» **TASK GOAL**: All that should appear is the run of lines from the one containing "Go to 用户评价 page" through the end of the records, each repeated exactly.

» **Stored data**:

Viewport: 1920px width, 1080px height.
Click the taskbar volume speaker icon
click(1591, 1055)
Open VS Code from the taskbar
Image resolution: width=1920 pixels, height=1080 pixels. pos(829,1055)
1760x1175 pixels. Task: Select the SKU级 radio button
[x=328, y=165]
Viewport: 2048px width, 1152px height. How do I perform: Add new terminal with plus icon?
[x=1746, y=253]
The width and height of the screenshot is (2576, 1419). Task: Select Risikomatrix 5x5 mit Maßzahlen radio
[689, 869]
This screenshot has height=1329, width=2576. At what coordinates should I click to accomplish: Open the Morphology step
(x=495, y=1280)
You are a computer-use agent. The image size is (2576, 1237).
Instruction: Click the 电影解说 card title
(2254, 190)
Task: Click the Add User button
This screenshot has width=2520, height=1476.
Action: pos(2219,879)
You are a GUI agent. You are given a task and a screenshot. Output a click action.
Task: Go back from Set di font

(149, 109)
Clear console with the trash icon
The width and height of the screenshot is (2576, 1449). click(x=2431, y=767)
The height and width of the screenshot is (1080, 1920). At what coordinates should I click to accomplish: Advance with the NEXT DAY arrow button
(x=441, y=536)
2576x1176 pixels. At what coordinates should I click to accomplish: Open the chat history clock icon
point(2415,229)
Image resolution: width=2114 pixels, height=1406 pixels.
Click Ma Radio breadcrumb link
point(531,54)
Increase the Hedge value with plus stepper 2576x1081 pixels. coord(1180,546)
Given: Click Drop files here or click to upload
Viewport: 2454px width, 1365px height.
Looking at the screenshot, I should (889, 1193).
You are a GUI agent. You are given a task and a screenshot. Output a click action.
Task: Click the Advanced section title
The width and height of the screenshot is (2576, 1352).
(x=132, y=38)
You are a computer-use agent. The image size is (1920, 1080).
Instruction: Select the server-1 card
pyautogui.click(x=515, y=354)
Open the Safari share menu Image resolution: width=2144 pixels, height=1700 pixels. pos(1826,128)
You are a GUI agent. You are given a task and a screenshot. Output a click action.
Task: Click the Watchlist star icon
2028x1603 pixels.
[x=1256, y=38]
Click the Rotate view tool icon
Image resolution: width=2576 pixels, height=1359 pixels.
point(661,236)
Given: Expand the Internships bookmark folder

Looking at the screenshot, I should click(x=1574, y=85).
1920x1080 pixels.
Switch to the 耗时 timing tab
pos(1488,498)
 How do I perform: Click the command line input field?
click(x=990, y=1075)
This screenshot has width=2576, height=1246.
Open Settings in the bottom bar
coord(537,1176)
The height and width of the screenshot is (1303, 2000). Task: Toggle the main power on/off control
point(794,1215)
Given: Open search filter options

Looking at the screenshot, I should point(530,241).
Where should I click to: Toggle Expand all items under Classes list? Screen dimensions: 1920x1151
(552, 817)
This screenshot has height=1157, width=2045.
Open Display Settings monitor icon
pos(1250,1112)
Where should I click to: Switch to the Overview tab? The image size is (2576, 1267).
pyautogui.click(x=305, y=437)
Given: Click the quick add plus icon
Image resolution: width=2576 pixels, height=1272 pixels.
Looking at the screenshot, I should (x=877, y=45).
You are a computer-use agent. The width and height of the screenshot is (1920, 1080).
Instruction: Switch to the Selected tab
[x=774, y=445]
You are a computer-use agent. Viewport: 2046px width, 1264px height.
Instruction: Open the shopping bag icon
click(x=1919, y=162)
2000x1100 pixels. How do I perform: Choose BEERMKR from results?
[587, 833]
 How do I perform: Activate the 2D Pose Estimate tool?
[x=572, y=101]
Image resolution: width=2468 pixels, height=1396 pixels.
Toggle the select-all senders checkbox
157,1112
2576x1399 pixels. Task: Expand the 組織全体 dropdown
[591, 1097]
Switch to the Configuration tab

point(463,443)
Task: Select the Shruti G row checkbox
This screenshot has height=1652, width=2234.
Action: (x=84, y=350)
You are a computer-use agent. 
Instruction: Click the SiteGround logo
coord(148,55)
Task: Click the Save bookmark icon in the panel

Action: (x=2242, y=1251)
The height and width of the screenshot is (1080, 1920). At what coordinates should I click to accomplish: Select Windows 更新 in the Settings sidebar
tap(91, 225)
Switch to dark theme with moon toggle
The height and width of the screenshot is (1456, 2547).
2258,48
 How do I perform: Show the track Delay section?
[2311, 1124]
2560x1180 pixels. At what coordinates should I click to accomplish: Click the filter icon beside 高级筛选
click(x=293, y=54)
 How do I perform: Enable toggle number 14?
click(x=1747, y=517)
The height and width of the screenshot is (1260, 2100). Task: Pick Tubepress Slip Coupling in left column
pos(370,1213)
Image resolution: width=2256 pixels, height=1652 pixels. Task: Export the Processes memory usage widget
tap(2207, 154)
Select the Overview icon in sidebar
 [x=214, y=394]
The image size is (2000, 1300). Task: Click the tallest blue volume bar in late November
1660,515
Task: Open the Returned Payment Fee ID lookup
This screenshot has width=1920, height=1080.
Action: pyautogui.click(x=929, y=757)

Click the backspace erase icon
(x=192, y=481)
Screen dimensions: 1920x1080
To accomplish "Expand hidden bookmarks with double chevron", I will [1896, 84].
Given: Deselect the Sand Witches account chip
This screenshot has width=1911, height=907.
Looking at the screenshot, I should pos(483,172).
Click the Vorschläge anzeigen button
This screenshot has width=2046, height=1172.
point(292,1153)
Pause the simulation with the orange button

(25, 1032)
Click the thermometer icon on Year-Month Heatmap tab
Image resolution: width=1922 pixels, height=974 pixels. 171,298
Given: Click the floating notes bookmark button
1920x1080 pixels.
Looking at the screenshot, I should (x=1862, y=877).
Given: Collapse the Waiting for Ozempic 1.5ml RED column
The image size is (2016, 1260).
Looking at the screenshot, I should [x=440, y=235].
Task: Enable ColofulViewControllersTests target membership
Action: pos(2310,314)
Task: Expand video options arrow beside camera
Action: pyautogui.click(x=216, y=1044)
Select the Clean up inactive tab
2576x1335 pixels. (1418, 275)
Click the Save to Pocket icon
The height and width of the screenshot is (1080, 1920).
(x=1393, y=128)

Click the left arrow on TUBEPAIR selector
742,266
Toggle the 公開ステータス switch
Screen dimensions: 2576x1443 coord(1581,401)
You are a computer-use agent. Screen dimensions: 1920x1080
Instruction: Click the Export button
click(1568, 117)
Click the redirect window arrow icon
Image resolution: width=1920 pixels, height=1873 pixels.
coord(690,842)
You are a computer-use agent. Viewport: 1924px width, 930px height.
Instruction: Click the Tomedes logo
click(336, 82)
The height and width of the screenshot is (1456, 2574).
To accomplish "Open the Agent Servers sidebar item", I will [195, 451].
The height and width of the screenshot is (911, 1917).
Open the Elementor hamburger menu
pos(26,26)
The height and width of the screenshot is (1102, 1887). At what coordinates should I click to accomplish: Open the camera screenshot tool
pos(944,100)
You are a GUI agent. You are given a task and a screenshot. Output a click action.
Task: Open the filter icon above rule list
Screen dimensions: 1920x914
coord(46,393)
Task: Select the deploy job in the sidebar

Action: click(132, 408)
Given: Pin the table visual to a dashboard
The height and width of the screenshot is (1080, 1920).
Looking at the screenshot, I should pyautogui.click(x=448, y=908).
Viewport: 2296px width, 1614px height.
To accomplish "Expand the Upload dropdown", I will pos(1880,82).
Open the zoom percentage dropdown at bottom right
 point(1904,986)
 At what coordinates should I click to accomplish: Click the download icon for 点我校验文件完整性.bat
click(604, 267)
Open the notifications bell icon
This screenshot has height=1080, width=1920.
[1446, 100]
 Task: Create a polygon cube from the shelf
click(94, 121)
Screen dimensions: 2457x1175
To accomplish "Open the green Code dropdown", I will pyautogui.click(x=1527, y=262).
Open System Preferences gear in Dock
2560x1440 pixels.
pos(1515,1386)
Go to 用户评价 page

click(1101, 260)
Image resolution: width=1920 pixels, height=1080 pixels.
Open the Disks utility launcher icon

» **REPLY**:
Go to 用户评价 page

click(1101, 260)
Image resolution: width=1920 pixels, height=1080 pixels.
Open the Disks utility launcher icon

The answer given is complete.